The remaining three clusters were reanalyzed using 5-cluster k-means with the same variables.

cluster-table

Does this mean the five beaches listed were neither tested nor predicted in the hybrid model? It sounded like they were put into their own two of the five cluster, but then the table does not list them anywhere in the five clusters.

nicklucius commented 6 years ago

@kbrose - that's right, those 5 beaches were removed from the analysis at the clustering stage, prior to modeling. So, the model does not use their test results as a feature or predict them. But, in the hybrid method as a whole, these beaches are designated to be tested with qPCR. The idea is that they are not good for use in prediction, and account for something like 50% of all exceedances.

After their removal, the remaining beaches were reclustered to get the 5 clusters above.

kbrose commented 6 years ago

Ok, so that results in 10 beaches being qPCR tested in total?

nicklucius commented 6 years ago

Correct.

kbrose commented 6 years ago

Ok cool. So is this quote describing the output of that clustering process or is it talking about something else?

The feature beaches were Calumet, Rainbow, South Shore, 63rd Street, and Montrose, and the predicted beaches were the other 15 regularly tested beaches. The model was trained using qPCR test results for 2015 and 2016 and fit to predict the culture-based levels...
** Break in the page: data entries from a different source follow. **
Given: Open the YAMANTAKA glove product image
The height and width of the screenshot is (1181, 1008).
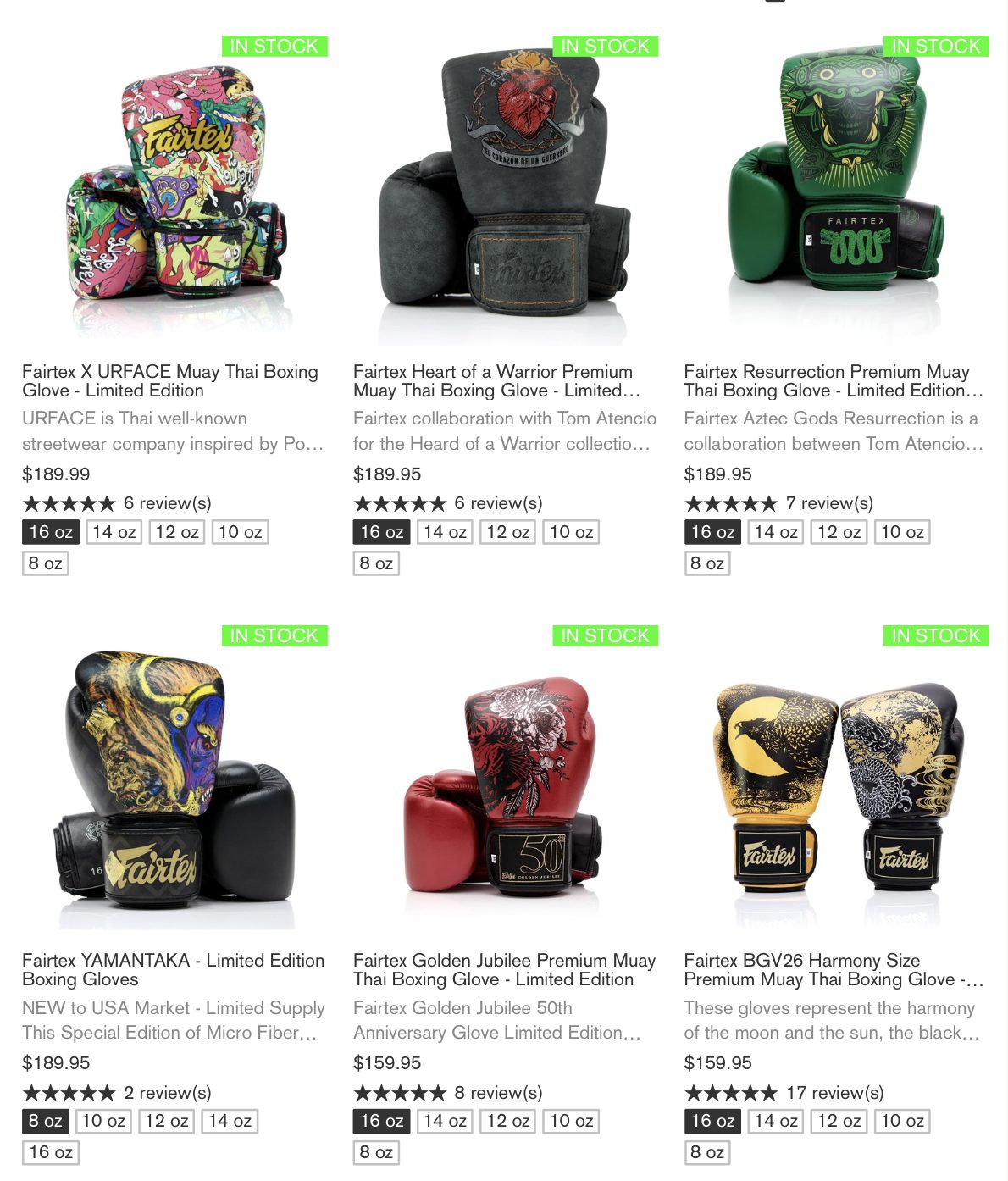Looking at the screenshot, I should coord(175,779).
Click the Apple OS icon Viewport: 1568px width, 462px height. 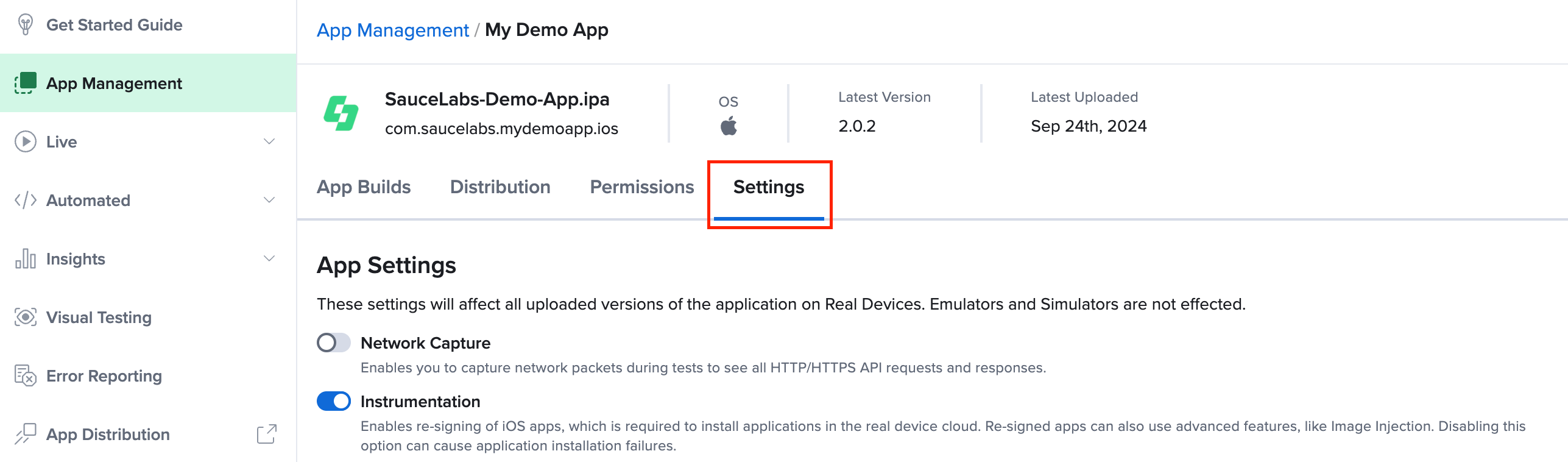729,126
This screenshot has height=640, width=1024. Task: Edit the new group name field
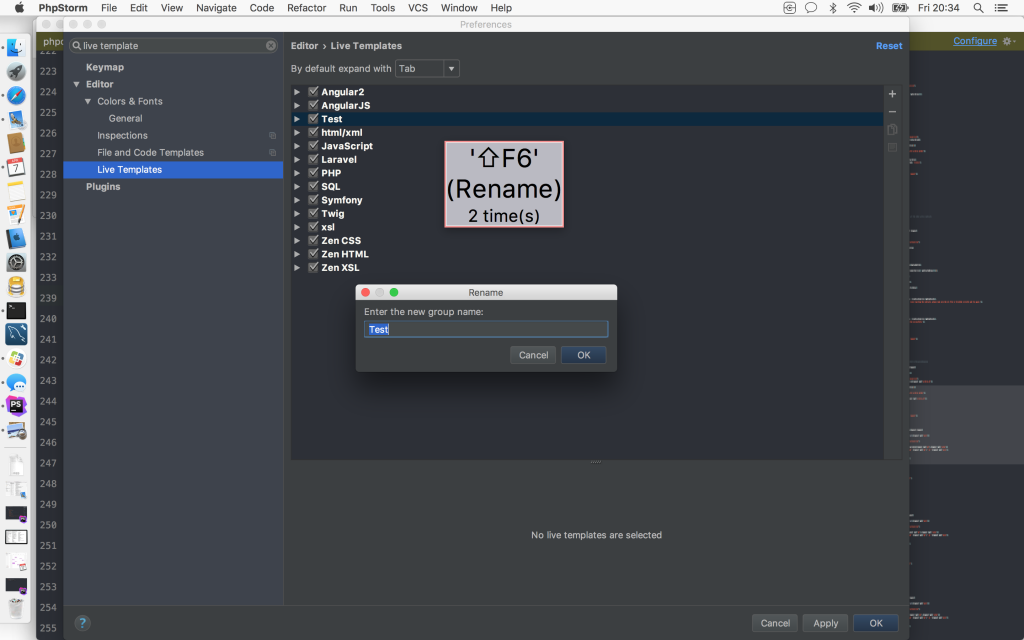(x=486, y=329)
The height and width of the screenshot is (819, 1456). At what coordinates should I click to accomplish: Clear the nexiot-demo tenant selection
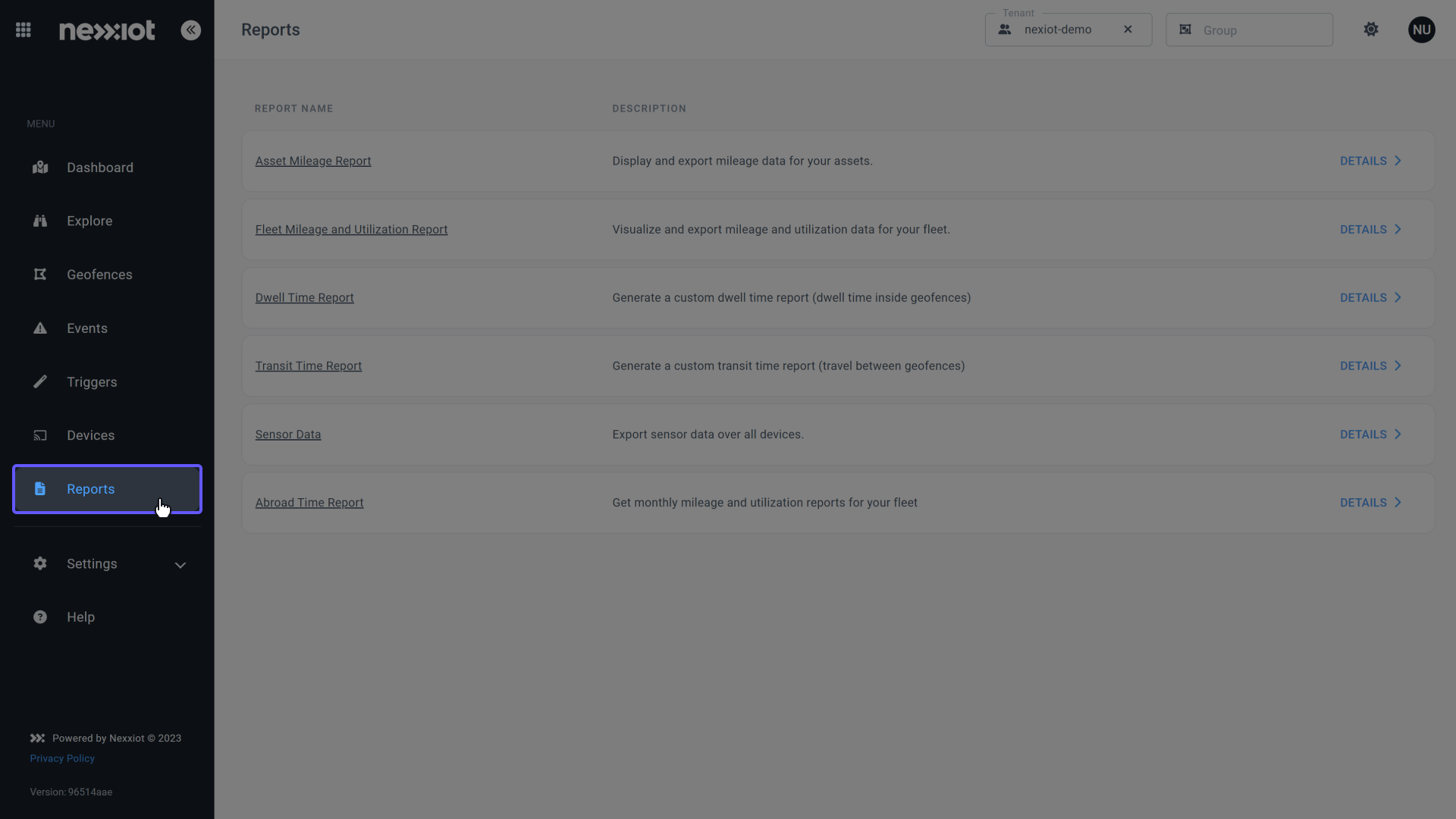[1128, 30]
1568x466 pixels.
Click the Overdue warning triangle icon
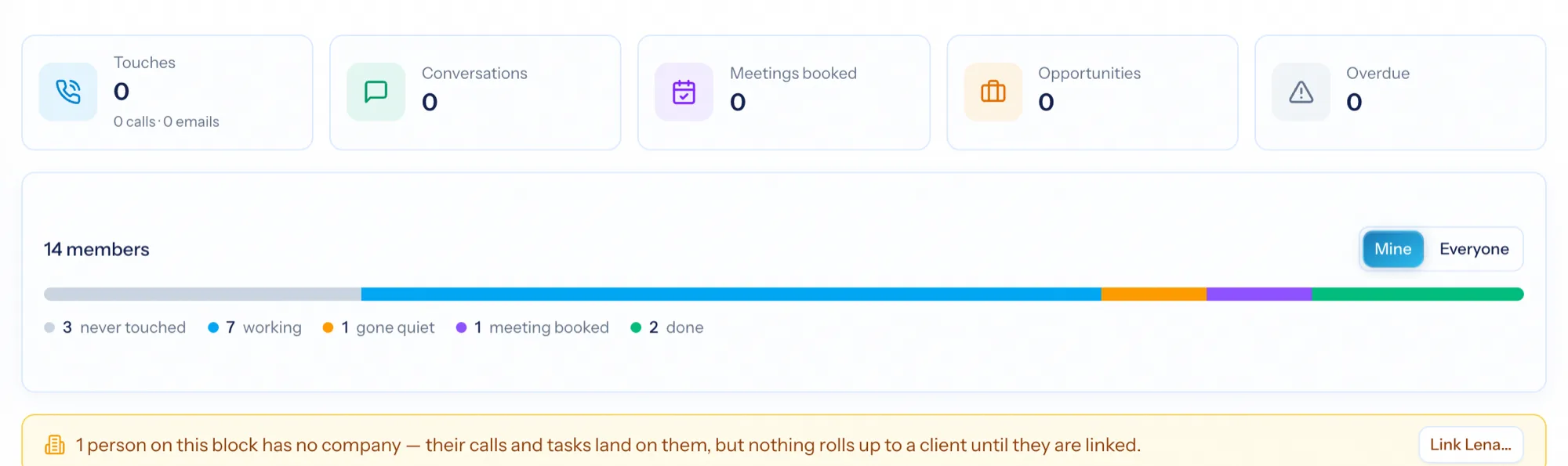(1301, 92)
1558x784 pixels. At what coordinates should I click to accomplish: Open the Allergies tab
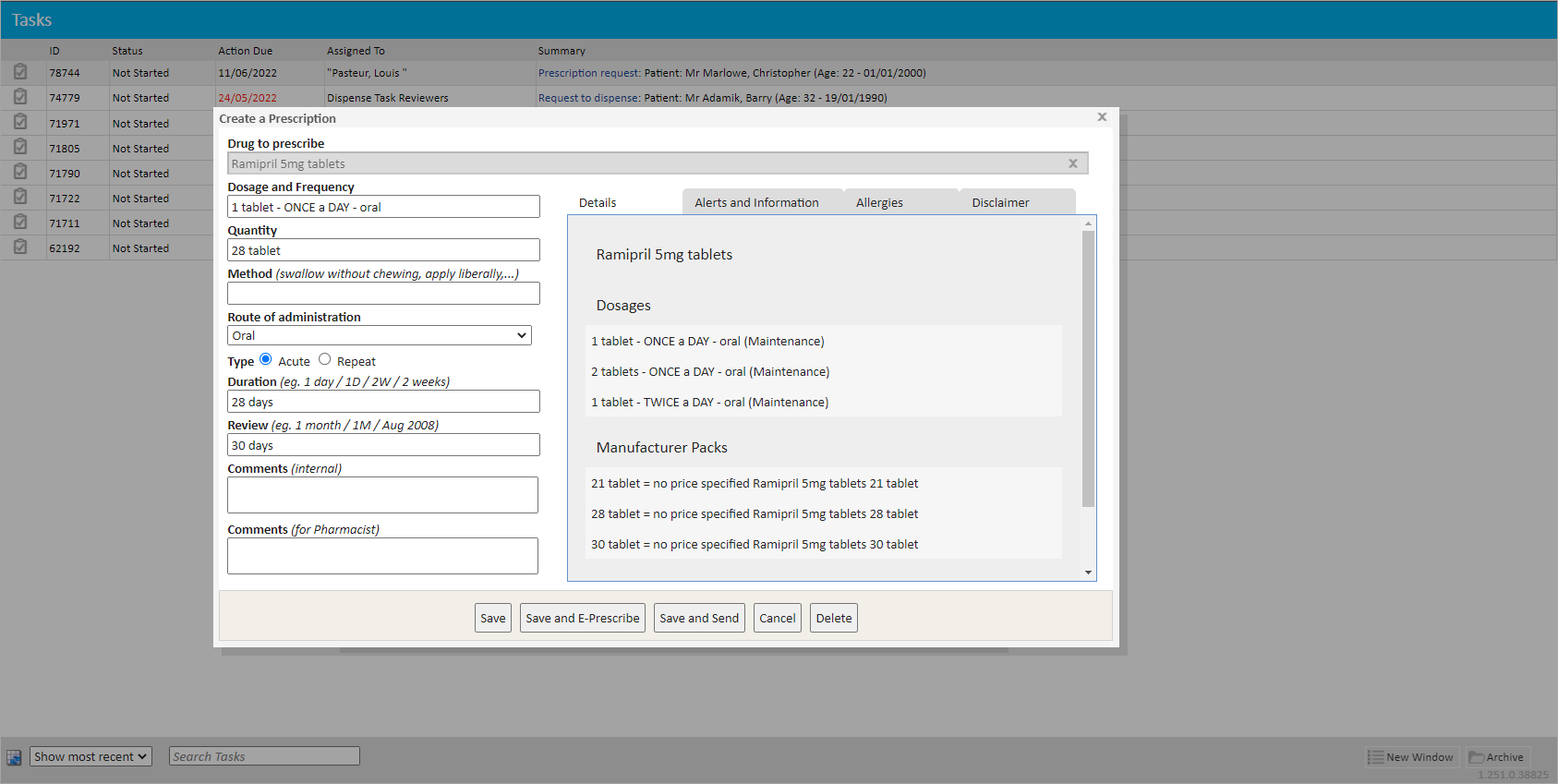coord(879,202)
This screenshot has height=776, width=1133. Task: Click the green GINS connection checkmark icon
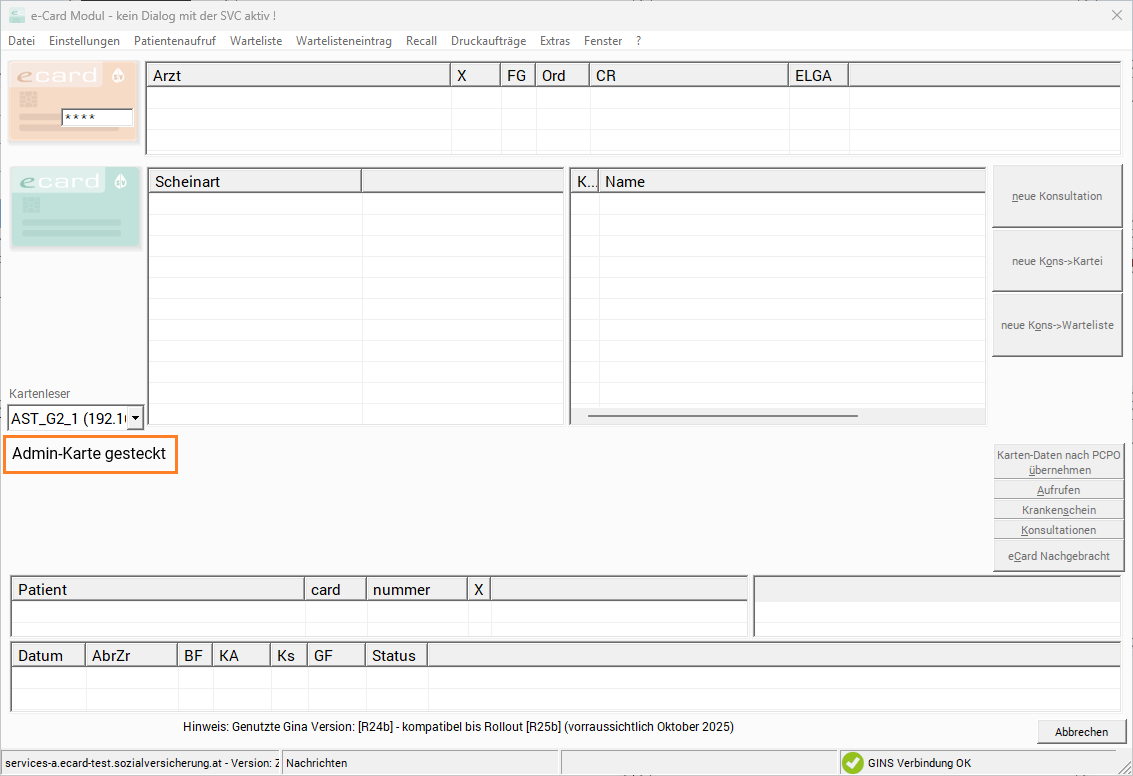tap(852, 763)
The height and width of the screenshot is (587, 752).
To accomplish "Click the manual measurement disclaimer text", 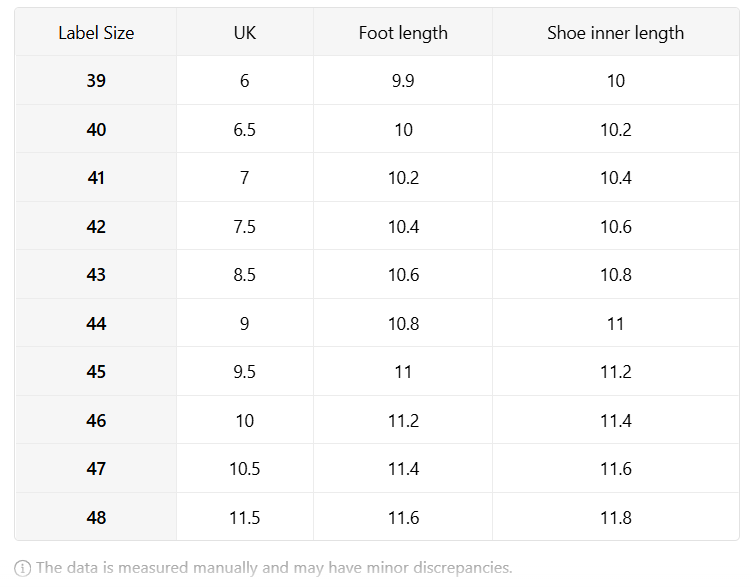I will click(x=274, y=568).
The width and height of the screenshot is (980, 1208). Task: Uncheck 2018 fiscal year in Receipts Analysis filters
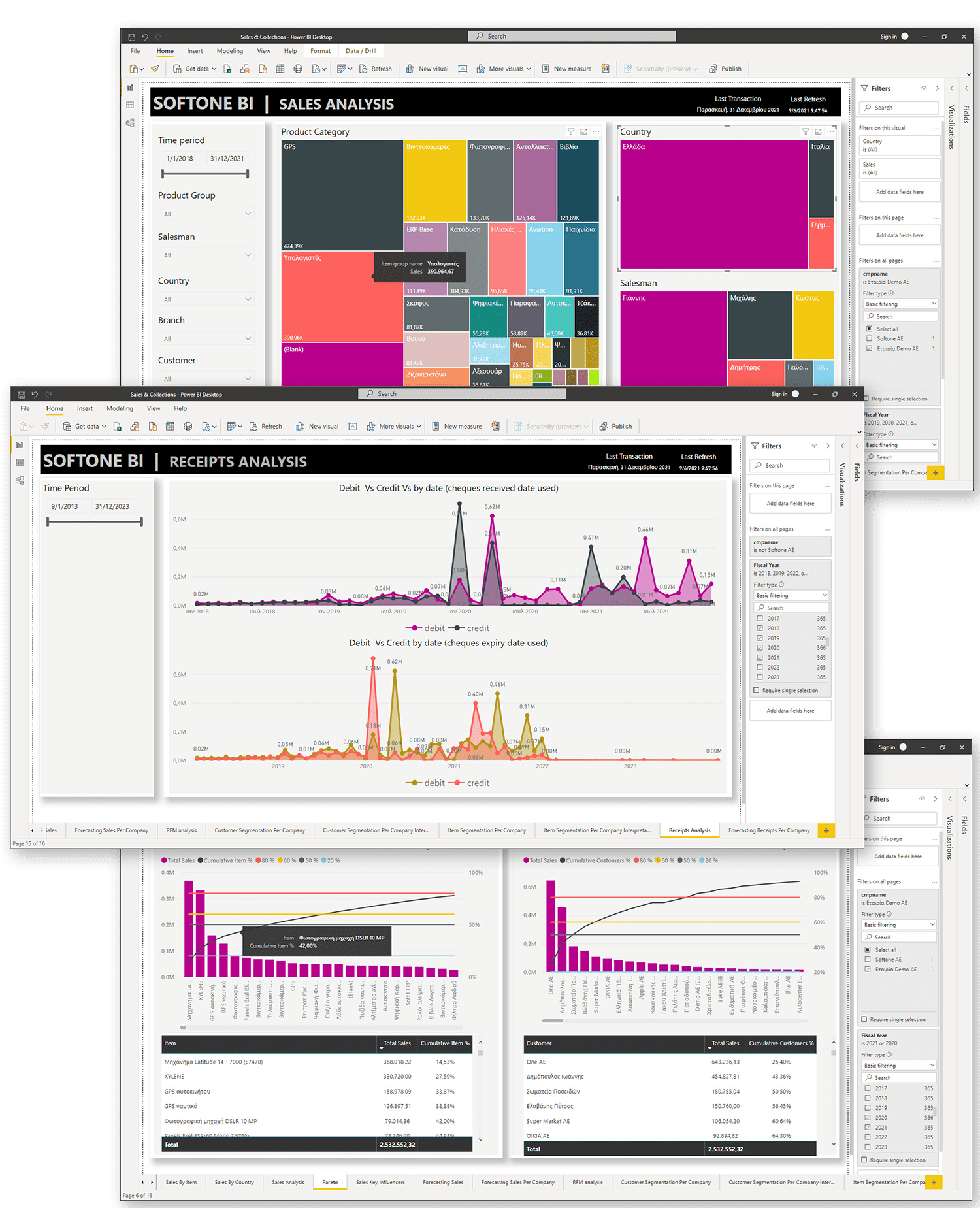[x=759, y=628]
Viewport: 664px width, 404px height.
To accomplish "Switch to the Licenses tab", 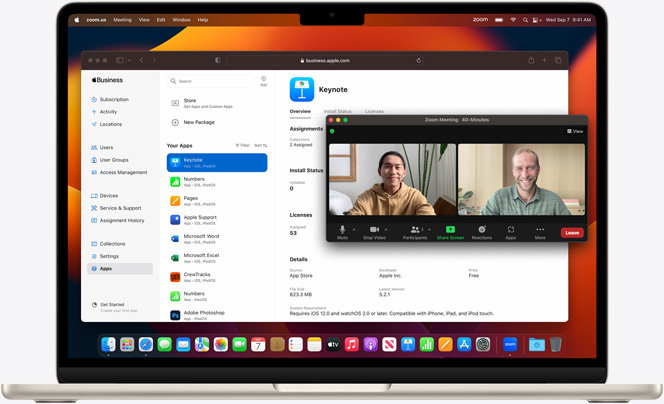I will coord(374,111).
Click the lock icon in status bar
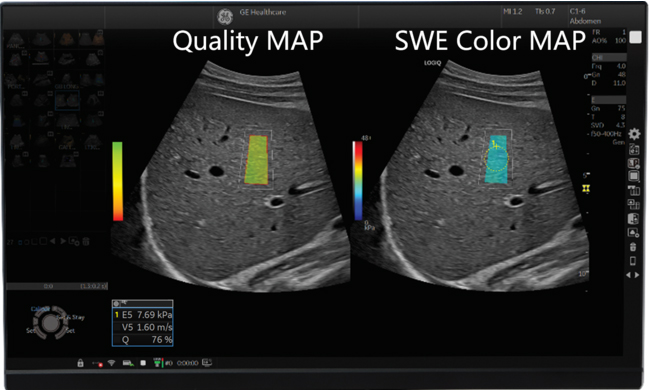Viewport: 650px width, 390px height. click(x=80, y=363)
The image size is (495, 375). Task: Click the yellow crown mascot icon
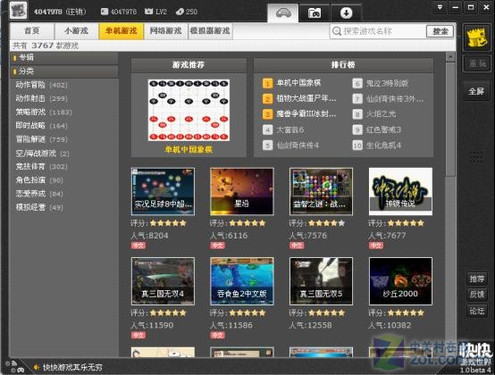point(476,37)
nicklucius commented 6 years ago

This is talking about something else, so I'll explain. To perform the clustering and validate the hybrid model concept, we used the 10 years of culture testing results for 20 beaches, since it is accepted that culture tests of E. coli and qPCR of enterococci are getting at the same thing, albeit with different units of measurement. If the model works with historical culture tests, a model trained on qPCR results should work the same way because it's the underlying relationship between beaches that makes these predictions viable.

This past summer, no new culture test results were collected and only qPCR tests were done (for all 20 beaches). So the pilot model had to take qPCR test results as inputs. We only had 2 years of qPCR results to train on and they were for Calumet, Rainbow, South Shore, 63rd Street, and Montrose. So even though the pilot model has only 2 years of training data, none of the benefits of clustering, and is predicting 15 beaches using the 5 idiosyncratic beaches, it still beat the prior-day USGS model by 3 times. The conclusion is that the pilot supports the viability of the modeling concept.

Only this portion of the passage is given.